Mauritius contended there was no consent to arbitrate, arguing that one can only rely on the MFN clause after establishing the tribunal’s jurisdiction under the treaty. As the BIT was silent on investor–state arbitration, it could not be considered a “matter” governed by the treaty.

The tribunal considered that Mr. Rawat was not covered by the France–Mauritius BIT, holding that the claimant could not benefit from substantive protections provided by the BIT. Notwithstanding, the tribunal proposed criteria for deciding if jurisdiction could be established via the MFN clause.

The “heart of the ejusdem generis test” (para. 187), according to the arbitrators, would be to define the scope of the expression “the matters covered by this agreement” (BIT Article 8) and whether the matters covered by the France–Mauritius BIT and by the Finland–Mauritius BIT were of the same kind. This would involve distinguishing matters and treatments by assessing the “level of granularity” at which matters should be considered. Such difference would be relevant as “matters cannot be ‘bettered’ by virtue of MFN clauses; ‘treatment’ of matters may” (para. 187).

Decision and costs

The tribunal concluded it lacked jurisdiction over the dispute, ordering Mr. Rawat to pay one third of Mauritius’ total fees and expenses for the jurisdictional objection phase. No further reimbursement was determined regarding the arbitration costs, as neither party had prevailed on its prior requests for interim measures.

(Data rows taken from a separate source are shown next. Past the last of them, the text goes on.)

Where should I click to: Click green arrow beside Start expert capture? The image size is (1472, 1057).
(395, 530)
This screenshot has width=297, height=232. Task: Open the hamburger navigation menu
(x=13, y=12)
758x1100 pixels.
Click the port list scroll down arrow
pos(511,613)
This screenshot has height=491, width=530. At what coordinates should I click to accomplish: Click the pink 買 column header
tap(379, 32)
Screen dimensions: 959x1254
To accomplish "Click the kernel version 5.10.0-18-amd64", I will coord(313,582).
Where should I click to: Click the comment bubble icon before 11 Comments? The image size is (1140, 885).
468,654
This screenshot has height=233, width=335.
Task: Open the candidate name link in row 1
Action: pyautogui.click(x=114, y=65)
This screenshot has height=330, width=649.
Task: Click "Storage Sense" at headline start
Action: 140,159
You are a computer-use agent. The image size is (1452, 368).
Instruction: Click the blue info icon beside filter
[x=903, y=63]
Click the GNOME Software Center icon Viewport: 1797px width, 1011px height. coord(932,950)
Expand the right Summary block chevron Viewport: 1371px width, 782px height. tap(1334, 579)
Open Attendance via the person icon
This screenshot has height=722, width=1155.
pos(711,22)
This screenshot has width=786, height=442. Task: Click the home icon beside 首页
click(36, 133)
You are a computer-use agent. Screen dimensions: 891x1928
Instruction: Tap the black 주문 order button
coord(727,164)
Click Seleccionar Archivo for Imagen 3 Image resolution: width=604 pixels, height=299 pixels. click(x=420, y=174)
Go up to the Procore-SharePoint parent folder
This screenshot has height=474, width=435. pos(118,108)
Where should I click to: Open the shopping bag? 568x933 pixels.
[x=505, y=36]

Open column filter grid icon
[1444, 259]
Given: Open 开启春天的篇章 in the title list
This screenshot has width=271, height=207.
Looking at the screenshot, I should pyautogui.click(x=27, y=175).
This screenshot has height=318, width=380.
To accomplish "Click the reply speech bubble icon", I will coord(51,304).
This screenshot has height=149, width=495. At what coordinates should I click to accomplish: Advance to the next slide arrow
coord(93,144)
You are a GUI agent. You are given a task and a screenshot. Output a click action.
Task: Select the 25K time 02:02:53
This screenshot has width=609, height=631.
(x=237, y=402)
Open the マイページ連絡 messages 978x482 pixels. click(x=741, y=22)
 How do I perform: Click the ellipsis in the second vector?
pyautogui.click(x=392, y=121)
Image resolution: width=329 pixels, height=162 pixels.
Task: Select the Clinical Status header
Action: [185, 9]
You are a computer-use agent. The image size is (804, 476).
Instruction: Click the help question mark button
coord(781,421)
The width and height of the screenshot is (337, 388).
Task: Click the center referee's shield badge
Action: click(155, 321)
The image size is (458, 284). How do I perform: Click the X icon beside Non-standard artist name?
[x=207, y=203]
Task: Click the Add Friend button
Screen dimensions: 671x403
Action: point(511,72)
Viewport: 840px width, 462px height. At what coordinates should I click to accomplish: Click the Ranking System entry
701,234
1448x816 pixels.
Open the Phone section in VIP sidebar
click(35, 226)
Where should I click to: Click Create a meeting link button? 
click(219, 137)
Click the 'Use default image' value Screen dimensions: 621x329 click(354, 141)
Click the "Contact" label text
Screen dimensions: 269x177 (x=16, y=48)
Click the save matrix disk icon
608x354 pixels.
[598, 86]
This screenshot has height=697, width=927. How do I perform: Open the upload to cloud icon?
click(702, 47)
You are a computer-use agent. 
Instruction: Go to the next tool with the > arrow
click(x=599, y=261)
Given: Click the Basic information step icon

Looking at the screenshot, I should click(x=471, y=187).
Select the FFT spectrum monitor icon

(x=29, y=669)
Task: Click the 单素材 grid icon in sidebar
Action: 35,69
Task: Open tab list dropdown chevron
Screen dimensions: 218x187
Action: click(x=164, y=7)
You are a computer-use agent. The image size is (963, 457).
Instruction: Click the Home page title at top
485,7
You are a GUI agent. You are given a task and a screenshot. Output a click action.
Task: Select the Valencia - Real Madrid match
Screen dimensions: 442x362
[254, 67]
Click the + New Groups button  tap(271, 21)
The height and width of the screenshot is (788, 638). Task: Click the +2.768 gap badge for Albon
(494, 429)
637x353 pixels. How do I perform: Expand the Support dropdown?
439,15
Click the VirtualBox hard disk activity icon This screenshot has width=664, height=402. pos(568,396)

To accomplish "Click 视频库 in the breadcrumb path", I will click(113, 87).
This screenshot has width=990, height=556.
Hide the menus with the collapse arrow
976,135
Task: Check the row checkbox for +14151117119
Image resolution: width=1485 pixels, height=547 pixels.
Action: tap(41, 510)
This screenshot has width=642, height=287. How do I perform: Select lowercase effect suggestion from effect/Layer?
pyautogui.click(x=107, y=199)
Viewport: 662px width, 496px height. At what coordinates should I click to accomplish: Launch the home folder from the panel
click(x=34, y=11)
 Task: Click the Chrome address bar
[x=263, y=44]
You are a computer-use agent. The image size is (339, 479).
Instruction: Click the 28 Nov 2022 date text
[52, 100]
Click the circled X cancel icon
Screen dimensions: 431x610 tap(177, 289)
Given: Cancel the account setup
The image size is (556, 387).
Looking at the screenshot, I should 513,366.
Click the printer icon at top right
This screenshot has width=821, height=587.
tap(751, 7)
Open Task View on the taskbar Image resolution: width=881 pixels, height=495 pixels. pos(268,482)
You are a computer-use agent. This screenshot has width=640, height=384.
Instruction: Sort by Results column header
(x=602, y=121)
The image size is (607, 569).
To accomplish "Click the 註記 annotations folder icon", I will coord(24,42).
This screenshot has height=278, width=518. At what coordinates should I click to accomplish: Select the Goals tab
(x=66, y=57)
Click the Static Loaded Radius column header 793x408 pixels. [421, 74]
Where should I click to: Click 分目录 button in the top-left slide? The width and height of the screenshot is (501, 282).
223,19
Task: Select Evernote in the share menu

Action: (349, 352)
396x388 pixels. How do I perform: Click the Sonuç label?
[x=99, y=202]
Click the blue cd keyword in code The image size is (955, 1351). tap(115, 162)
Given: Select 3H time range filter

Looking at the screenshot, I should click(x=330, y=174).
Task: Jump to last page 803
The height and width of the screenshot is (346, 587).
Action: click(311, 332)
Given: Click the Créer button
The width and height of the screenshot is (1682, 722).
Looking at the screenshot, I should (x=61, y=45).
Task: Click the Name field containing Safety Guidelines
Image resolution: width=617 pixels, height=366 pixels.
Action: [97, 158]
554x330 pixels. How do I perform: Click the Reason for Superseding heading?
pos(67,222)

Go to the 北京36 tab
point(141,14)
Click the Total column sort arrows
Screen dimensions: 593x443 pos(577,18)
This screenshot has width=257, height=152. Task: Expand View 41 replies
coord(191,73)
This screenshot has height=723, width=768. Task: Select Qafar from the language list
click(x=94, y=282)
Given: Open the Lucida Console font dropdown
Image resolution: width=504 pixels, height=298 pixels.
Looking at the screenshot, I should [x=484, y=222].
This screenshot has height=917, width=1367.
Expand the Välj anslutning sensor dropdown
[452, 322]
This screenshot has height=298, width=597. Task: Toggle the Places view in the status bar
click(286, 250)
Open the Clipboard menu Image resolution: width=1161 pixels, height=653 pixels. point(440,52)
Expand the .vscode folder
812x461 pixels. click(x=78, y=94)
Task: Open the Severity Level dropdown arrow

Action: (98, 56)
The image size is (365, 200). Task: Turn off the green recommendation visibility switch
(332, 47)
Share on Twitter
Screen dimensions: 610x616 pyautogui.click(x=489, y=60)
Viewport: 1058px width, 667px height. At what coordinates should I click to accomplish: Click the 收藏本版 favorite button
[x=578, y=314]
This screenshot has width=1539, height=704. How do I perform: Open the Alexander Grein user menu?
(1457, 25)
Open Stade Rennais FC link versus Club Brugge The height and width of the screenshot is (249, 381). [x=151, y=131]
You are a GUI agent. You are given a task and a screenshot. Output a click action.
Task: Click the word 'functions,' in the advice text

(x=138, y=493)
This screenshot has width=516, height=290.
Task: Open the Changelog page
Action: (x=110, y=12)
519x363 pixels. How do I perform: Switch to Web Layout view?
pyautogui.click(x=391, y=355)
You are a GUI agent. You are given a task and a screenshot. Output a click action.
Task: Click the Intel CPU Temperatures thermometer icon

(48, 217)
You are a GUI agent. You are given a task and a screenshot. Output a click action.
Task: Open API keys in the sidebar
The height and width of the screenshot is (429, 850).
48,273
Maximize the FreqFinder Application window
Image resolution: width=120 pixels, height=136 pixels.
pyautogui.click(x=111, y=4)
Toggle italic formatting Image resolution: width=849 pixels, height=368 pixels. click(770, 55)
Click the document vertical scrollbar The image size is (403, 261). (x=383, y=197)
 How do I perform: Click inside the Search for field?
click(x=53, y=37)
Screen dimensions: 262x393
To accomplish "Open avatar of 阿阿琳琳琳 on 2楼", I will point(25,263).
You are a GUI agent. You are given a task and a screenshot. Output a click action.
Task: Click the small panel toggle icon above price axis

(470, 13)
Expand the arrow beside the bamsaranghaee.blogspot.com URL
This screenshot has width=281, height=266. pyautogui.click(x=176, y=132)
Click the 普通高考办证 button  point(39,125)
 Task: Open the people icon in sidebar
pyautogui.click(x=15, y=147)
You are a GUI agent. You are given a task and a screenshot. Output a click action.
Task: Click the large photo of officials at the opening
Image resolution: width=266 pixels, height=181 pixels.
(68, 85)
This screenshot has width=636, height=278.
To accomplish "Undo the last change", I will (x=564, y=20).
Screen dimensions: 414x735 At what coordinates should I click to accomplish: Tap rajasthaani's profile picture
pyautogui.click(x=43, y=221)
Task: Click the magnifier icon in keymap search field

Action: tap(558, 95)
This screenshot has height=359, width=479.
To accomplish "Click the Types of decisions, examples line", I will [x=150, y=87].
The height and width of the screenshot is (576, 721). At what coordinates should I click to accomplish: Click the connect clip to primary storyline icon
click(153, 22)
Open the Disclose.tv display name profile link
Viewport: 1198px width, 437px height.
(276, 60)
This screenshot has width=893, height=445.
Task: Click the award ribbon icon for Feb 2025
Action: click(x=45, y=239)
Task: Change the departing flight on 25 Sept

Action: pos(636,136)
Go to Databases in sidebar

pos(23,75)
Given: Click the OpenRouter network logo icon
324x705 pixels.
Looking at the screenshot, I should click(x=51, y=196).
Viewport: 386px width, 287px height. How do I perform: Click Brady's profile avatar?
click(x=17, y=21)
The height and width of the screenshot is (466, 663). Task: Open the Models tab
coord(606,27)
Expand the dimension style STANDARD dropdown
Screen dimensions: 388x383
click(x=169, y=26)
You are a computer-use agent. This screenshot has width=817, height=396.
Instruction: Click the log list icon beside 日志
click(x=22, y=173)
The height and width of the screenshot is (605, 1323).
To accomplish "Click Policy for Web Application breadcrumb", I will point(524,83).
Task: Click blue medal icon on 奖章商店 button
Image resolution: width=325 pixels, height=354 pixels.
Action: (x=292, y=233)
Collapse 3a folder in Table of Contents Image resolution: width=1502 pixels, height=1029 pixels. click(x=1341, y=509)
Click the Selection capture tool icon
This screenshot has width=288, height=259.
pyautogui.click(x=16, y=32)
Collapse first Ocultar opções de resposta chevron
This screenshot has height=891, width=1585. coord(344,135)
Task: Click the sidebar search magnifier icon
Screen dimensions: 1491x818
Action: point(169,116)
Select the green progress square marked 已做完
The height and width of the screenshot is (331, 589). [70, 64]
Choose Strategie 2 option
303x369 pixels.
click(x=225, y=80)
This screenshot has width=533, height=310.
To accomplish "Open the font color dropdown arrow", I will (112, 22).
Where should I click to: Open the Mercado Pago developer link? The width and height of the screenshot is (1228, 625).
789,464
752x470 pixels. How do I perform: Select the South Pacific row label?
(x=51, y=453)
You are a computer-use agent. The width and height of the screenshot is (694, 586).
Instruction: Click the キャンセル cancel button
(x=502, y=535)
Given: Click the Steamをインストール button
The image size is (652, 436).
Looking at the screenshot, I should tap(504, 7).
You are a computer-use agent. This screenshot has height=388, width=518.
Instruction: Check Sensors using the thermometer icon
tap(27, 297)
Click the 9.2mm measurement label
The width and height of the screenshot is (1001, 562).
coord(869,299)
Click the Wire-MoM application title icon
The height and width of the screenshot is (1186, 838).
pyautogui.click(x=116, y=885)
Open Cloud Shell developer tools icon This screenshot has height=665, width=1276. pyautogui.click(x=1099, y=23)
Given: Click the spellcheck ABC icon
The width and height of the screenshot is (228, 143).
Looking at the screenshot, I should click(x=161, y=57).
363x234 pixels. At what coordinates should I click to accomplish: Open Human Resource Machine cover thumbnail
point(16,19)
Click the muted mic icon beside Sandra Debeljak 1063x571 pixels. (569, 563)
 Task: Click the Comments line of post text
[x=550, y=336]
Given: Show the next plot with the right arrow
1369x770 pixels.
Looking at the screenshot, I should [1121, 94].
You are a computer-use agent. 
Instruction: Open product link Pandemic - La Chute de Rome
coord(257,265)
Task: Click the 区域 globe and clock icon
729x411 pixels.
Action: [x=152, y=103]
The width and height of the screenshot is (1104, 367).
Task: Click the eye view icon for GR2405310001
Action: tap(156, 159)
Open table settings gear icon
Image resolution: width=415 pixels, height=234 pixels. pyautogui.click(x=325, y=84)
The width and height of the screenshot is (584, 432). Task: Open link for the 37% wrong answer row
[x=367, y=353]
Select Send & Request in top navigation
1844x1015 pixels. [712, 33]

Notes: The arbitral tribunal was composed of Lucy Reed (Presiding arbitrator appointed by the Parties, U.S. national), Jean-Christophe Honlet (Claimant’s appointee, French national) and Vaughan Lowe (Respondent’s appointee, British national). The award on jurisdiction of April 6, 2018 is available at https://www.italaw.com/sites/default/files/case-documents/italaw9618.pdf

Pietro Benedetti Teixeira Webber is a final year law student at the Federal University of Rio Grande do Sul, Brazil.